Electron paramagnetic resonance investigations of nitrosyl complex formation during endotoxin tolerance.

The prior administration of low dose endotoxin induces a state of hyporesponsiveness or tolerance to the lethal effects of endotoxin. It is generally accepted that macrophages are main cellular components in the development of tolerance, hence, nitric oxide (.NO) as one of the macrophage mediators may play a role in host defense mechanisms during tolerance. In this study, we utilized EPR spectroscopy to directly detect nitrosyl complexes as products of .NO in whole blood, livers and intestines of lipopolysaccharide (LPS)-tolerant rats. Male Sprague-Dawley rats were injected with a "low dose" LPS (0.5 mg/kg) 12-168 h prior to a "high dose" LPS (3 mg/kg), then sacrificed 6 h later. EPR signals of nitrosyl hemoprotein complexes were detected in specimens after high dose LPS. The post-LPS EPR signals of nitrosyl complexes from all samples were attenuated by a prior injection of low dose LPS. The signals of dinitrosyl-iron-dithiolate became apparent in samples from tolerant rats as signals of nitrosyl hemoprotein decreased.
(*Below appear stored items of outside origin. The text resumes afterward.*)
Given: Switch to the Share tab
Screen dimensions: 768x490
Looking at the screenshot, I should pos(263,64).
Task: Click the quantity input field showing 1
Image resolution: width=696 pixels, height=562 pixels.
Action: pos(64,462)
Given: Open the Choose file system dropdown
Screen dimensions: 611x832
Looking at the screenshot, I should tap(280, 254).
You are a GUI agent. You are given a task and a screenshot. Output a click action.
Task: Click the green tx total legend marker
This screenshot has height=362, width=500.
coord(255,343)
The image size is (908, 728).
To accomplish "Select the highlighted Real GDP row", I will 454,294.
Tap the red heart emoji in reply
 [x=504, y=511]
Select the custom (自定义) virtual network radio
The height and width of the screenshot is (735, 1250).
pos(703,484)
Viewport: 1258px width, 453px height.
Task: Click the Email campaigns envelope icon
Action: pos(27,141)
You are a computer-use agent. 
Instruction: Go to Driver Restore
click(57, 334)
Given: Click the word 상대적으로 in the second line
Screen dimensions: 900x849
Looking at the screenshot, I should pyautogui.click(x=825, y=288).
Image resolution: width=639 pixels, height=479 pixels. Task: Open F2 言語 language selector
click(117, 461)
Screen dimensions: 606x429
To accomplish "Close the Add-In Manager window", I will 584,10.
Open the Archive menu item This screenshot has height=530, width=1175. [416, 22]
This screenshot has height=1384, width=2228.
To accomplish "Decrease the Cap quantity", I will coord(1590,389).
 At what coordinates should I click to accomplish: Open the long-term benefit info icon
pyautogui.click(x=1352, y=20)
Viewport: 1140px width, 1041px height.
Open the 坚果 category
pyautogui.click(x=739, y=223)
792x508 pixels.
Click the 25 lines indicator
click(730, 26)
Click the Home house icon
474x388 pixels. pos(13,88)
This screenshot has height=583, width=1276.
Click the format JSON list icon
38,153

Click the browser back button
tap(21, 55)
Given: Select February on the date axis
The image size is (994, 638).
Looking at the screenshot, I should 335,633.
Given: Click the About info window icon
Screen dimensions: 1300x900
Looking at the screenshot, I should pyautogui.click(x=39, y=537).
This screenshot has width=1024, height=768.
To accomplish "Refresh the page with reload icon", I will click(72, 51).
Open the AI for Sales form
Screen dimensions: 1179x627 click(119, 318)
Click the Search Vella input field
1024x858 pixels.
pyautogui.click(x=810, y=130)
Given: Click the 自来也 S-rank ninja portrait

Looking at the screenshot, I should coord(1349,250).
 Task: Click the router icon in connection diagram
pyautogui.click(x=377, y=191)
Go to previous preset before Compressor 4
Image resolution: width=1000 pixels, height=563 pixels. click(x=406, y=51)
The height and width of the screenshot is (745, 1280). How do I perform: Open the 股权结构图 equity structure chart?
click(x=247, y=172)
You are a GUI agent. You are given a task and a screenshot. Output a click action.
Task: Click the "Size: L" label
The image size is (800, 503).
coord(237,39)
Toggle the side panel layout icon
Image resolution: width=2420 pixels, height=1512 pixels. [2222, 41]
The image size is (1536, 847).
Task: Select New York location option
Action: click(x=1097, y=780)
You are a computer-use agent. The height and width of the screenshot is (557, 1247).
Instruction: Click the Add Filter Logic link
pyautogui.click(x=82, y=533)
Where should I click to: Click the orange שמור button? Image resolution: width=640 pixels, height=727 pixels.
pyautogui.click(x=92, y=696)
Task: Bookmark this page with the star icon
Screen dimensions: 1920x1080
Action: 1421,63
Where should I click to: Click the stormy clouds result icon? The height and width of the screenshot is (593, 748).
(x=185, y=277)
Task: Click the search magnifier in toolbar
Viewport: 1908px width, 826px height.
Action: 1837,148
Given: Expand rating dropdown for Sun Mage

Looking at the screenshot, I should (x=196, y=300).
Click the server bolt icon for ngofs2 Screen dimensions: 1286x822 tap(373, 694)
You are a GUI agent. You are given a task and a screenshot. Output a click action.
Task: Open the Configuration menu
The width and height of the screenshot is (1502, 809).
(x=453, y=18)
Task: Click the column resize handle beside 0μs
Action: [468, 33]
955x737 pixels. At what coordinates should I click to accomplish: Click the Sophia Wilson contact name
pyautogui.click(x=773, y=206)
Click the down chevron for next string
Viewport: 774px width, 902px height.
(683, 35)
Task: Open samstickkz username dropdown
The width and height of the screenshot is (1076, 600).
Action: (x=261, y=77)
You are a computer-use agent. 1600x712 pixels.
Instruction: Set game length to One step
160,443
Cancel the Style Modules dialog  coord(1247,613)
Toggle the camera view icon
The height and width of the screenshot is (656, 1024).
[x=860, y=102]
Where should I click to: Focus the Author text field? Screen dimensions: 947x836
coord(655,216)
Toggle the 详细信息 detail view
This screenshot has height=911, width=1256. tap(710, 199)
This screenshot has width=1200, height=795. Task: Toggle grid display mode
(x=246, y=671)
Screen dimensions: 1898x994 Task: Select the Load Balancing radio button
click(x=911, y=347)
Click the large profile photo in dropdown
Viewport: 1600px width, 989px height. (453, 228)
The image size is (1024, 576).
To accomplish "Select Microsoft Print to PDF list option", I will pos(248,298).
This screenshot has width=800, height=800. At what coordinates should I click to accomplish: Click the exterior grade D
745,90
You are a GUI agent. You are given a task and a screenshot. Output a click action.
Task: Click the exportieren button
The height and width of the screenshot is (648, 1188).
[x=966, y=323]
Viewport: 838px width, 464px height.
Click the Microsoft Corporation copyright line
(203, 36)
The maximal tolerance in terms of diminished .NO production was observed when low dose LPS was given 48-96 h prior to high dose LPS. Hemoglobin concentrations in the intestine used as biomarkers of hemorrhagic damage, were concomitantly attenuated in the jejunum of tolerant rats. These results together with our previous studies indicate that suppression of .NO production may contribute to the amelioration of hepatic and intestinal injury during endotoxin tolerance.